Conferma della condanna a 10 anni di reclusione per l’ex assessore alla cultura del comune di Neviano, accusato di favori al clan Coluccia in cambio di voti. La Corte di Appello al termine del processo ha inflitto ad Antonio Megha, 63 anni, la pena di 10 anni di reclusione. In primo grado con rito ordinario, il collegio della seconda sezione (presidente Bianca Todaro) gli aveva inflitto la stessa pena. Sono state confermate la misura di sicurezza della libertà vigilata per 3 anni, una volta espiata la pena e l’interdizione perpetua dai pubblici uffici. Ed il risarcimento del danno in separata sede per il Comune di Neviano, parte civile, con l’avvocato Nicoletta Maria Mauro.
L’avvocato Antonio Megha, che ha sempre respinto le accuse, era presente in aula da uomo libero, dopo aver trascorso alcuni mesi ai domiciliari, a seguito del blitz “Insidia” del febbraio 2022 che portò aa 15 arresti.
Antonio Megha è difeso dall’avvocato Giuseppe Corleto che potrà presentare ricorso in Cassazione.
Megha rispondeva dell’accusa di voto di scambio politico-mafioso con l’aggravante di aver agevolato il clan Coluccia.

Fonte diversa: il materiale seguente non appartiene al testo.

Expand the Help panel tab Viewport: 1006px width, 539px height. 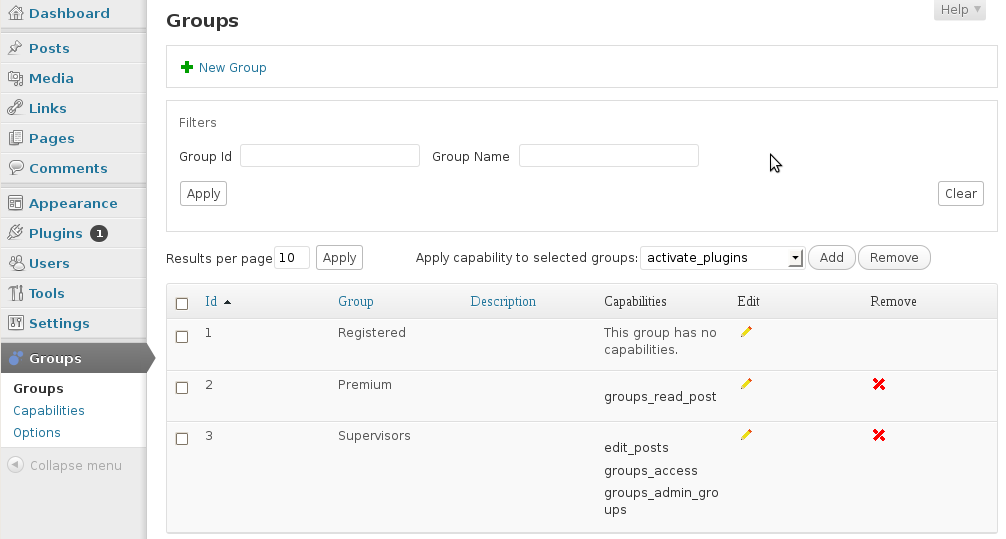[x=960, y=10]
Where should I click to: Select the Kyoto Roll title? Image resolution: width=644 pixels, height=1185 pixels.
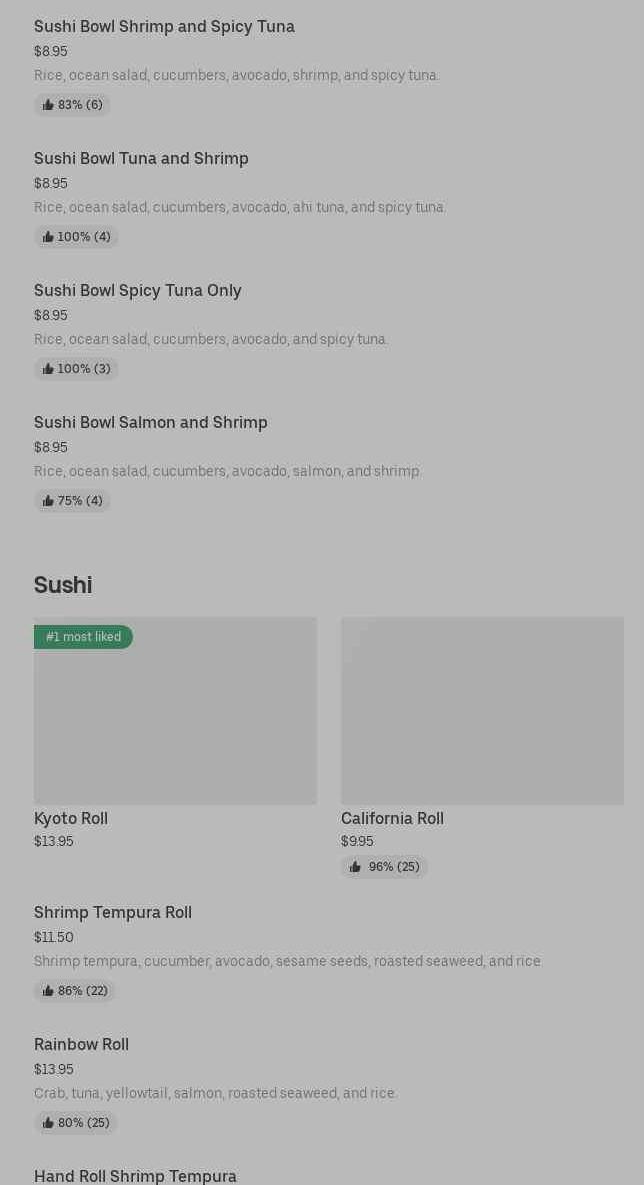click(x=71, y=818)
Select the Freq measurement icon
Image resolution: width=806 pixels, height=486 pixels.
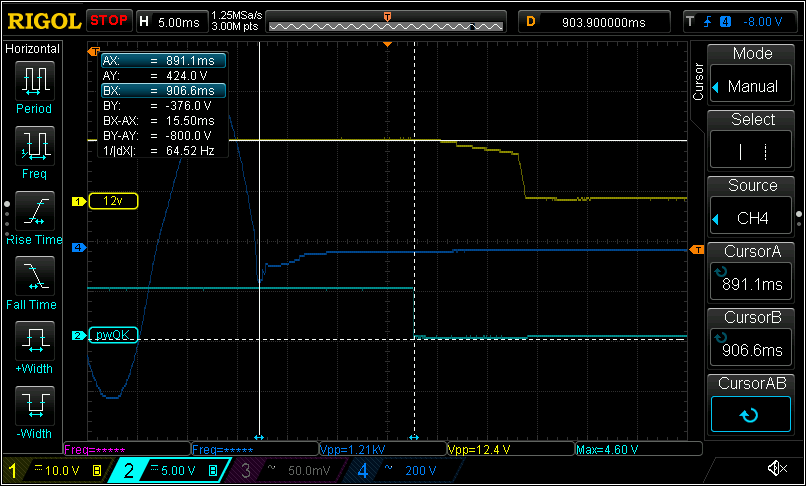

Sul banco degli imputati, oltre a Megha compariva anche Cosimo Tarantini, 57 anni, di Neviano, accusato di associazione a delinquere di stampo mafioso, difeso dagli avvocati Luigi Greco ed Antonio Savoia, che è stato assolto dopo il processo d Appello. L’imputato era stato condannato a 12 anni di reclusione in primo grado e per lui era stata disposta la stessa misura di sicurezza di Megha. L’indagine “Insidia” condotta dai Carabinieri del Nucleo Investigativo di Lecce, si è sviluppata dalla primavera del 2019 sino all’inizio del 2021.
Secondo quanto ricostruito dagli inquirenti, in cambio della promessa di Michele Coluccia, tramite Nicola Giangreco, di procacciare in suo favore almeno cinquanta voti, Megha si prodigava nell’elargizione di tremila euro in tre distinte tranches. Inoltre, si impegnava a rappresentare gli interessi del clan nel territorio calabrese e prometteva l’assunzione del figlio del presunto capoclan Michele, all’interno di un’azienda attiva nella raccolta dei rifiuti urbani.
Invece, gli altri 16 imputati sono stati già giudicati con il rito abbreviato. Rispondevano, a vario titolo, di associazione di tipo mafioso, usura, estorsione, spaccio di sostanze stupefacenti.